[ASSIGNMENT] Please copy out the lines in the entries that contain "chevron".

[THE RECORDS]

..........

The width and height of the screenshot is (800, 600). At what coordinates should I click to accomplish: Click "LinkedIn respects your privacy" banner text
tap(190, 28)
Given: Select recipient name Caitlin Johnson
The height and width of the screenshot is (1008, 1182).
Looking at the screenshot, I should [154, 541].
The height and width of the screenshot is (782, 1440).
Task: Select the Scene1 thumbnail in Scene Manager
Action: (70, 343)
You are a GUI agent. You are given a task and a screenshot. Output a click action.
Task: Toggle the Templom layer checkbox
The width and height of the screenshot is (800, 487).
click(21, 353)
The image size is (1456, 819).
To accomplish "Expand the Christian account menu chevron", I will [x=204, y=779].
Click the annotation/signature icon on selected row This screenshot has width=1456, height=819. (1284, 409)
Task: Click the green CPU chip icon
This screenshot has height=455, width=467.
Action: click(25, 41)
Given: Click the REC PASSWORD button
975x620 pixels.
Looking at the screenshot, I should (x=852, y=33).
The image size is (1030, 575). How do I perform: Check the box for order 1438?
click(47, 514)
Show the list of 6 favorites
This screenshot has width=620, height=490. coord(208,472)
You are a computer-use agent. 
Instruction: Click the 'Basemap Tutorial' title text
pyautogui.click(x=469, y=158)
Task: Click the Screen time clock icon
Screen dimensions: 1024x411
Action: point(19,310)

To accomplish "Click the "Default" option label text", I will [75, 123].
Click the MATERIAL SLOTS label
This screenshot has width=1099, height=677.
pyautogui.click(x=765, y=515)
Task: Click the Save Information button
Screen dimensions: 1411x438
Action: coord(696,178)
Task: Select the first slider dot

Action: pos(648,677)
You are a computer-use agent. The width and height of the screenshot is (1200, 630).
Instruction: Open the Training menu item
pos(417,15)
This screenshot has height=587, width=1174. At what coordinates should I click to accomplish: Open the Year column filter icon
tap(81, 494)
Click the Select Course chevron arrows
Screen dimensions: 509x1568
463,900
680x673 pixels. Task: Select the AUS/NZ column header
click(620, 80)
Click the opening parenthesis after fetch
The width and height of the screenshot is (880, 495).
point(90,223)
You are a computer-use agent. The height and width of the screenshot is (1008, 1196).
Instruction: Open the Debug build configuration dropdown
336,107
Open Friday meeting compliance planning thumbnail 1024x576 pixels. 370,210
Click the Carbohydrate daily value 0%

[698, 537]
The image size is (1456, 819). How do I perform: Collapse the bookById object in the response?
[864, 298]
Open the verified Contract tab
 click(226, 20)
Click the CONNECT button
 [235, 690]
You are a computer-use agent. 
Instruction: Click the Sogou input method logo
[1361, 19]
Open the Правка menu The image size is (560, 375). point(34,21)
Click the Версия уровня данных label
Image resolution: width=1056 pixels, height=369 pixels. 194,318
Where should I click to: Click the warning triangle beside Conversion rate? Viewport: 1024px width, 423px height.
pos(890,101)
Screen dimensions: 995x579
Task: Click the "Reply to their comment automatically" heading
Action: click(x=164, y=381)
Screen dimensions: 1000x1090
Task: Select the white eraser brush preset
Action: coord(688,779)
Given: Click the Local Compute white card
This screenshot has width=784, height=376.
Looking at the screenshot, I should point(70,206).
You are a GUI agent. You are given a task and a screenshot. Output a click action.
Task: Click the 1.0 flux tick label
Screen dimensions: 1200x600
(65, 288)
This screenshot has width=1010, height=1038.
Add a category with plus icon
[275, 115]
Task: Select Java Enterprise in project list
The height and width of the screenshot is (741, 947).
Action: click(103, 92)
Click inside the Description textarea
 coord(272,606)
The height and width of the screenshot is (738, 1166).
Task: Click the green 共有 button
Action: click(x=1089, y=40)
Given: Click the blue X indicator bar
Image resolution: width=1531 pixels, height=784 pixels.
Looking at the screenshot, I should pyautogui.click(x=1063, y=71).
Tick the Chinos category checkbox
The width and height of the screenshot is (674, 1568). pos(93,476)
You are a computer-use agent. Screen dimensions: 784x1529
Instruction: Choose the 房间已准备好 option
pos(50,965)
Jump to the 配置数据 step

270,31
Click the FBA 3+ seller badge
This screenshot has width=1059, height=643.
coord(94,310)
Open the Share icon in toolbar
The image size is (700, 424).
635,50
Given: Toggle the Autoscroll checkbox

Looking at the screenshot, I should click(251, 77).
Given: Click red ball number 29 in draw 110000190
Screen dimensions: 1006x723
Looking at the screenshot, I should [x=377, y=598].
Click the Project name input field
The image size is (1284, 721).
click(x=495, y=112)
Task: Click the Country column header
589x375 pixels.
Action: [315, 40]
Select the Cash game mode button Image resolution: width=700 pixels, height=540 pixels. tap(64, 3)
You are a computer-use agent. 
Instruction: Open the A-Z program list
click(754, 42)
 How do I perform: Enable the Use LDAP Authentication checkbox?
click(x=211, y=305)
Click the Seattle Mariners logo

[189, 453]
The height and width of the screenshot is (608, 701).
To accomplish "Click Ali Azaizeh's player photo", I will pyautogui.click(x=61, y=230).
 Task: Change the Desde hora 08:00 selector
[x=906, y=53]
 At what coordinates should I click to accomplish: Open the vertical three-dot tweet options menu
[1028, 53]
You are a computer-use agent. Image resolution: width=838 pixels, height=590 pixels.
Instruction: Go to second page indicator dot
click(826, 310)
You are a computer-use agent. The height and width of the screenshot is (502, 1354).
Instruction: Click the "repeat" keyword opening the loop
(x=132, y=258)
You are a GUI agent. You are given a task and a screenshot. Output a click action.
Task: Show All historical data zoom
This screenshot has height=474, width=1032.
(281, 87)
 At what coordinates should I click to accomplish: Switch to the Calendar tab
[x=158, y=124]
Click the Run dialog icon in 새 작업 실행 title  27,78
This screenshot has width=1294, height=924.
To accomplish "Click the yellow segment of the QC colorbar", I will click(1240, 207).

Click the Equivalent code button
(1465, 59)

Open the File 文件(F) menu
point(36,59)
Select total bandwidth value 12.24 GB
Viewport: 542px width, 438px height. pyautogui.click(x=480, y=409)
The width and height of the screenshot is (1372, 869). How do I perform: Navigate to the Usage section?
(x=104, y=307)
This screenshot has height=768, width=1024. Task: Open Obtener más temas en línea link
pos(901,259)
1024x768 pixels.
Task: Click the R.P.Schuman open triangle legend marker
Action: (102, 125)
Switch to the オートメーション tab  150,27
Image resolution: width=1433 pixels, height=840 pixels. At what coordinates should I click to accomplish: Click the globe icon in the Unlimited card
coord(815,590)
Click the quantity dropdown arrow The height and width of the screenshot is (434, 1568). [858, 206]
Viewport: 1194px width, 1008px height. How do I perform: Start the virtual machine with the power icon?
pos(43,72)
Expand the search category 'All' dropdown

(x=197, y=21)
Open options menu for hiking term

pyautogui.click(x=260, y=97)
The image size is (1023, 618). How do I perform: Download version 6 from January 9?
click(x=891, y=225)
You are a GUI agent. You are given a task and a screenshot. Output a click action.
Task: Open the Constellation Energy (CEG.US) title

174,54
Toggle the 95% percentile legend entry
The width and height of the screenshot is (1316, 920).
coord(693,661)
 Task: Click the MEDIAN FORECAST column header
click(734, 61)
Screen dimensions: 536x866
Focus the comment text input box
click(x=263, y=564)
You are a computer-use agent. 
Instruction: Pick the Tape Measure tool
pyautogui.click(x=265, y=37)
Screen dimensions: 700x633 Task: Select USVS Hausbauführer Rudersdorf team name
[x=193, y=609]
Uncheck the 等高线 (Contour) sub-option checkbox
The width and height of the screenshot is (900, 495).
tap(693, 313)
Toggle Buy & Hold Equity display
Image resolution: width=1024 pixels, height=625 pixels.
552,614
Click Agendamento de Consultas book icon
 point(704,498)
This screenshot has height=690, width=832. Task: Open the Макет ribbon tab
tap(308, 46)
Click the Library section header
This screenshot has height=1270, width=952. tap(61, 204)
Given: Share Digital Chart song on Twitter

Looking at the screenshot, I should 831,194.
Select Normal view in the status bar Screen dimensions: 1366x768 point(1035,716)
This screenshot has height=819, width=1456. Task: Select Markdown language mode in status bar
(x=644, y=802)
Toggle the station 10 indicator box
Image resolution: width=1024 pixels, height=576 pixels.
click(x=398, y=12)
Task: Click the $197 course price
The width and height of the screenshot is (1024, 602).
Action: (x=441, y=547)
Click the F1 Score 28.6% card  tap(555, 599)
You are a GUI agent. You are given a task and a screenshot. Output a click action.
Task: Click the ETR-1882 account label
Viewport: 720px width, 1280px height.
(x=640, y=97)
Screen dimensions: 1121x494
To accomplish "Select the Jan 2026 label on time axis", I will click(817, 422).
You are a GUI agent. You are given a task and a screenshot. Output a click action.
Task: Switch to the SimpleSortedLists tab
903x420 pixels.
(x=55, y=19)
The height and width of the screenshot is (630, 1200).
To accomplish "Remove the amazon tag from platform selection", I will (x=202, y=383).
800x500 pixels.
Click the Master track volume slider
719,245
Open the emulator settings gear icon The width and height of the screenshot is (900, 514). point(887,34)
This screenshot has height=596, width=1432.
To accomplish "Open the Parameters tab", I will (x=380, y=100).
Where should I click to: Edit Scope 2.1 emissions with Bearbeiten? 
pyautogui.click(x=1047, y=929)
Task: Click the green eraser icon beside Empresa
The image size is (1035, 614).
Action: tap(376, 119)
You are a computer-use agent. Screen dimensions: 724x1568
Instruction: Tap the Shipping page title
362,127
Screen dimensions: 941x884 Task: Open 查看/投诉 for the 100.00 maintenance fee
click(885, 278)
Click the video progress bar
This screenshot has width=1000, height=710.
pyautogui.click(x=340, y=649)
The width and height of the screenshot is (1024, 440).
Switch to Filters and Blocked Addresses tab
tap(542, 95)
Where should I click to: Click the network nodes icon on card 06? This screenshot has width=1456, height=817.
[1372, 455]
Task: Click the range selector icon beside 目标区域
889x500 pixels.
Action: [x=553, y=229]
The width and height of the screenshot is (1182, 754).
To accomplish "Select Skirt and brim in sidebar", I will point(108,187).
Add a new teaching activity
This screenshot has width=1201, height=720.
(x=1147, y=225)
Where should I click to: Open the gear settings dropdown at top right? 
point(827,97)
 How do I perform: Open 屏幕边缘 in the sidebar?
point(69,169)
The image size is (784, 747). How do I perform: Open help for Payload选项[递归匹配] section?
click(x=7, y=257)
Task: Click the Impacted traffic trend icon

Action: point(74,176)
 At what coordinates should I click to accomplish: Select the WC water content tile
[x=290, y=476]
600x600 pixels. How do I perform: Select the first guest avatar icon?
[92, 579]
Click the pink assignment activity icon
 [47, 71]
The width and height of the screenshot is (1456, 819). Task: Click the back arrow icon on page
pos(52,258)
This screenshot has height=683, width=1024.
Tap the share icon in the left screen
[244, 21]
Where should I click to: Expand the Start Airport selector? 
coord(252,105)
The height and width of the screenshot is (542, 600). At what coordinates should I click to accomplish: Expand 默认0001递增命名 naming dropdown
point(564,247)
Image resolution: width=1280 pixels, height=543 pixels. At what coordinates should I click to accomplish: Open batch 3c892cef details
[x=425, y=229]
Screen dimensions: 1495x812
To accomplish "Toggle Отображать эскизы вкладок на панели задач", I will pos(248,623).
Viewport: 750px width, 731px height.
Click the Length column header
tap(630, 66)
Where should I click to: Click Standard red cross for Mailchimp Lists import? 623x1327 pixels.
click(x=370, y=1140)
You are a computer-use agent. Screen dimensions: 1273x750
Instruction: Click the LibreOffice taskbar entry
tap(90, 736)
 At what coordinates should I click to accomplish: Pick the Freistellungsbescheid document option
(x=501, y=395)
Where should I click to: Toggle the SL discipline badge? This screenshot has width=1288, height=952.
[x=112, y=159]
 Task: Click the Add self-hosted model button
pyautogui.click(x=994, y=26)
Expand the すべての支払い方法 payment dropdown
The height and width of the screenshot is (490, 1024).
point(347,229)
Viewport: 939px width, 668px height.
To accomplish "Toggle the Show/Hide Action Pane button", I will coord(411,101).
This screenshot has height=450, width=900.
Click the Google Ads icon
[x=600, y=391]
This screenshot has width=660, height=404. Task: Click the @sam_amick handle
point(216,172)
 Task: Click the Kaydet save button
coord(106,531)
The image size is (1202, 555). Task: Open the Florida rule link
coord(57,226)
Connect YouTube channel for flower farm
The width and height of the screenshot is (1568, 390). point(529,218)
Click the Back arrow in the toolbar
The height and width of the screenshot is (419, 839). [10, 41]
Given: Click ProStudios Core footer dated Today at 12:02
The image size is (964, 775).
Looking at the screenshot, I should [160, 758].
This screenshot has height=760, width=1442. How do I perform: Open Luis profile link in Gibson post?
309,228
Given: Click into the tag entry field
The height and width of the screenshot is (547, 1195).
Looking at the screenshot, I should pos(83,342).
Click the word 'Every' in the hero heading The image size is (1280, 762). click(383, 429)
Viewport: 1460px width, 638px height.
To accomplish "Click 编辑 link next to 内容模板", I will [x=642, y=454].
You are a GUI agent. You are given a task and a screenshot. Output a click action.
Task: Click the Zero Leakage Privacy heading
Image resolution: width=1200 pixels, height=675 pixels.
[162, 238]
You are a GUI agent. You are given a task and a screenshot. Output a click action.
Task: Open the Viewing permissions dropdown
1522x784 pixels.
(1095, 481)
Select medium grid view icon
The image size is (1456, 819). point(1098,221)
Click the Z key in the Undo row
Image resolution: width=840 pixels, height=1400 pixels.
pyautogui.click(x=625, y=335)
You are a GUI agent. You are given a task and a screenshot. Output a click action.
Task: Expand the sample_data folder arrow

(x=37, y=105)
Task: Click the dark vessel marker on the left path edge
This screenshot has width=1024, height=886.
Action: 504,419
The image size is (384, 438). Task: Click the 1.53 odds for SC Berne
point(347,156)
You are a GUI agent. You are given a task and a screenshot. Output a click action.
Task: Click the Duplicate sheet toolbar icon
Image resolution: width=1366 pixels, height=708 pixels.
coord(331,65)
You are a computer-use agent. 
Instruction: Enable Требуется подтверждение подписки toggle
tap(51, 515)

..........

[SOLUTION FOR THIS PROBLEM]
To accomplish "Expand the Christian account menu chevron", I will [x=204, y=779].
Click the Select Course chevron arrows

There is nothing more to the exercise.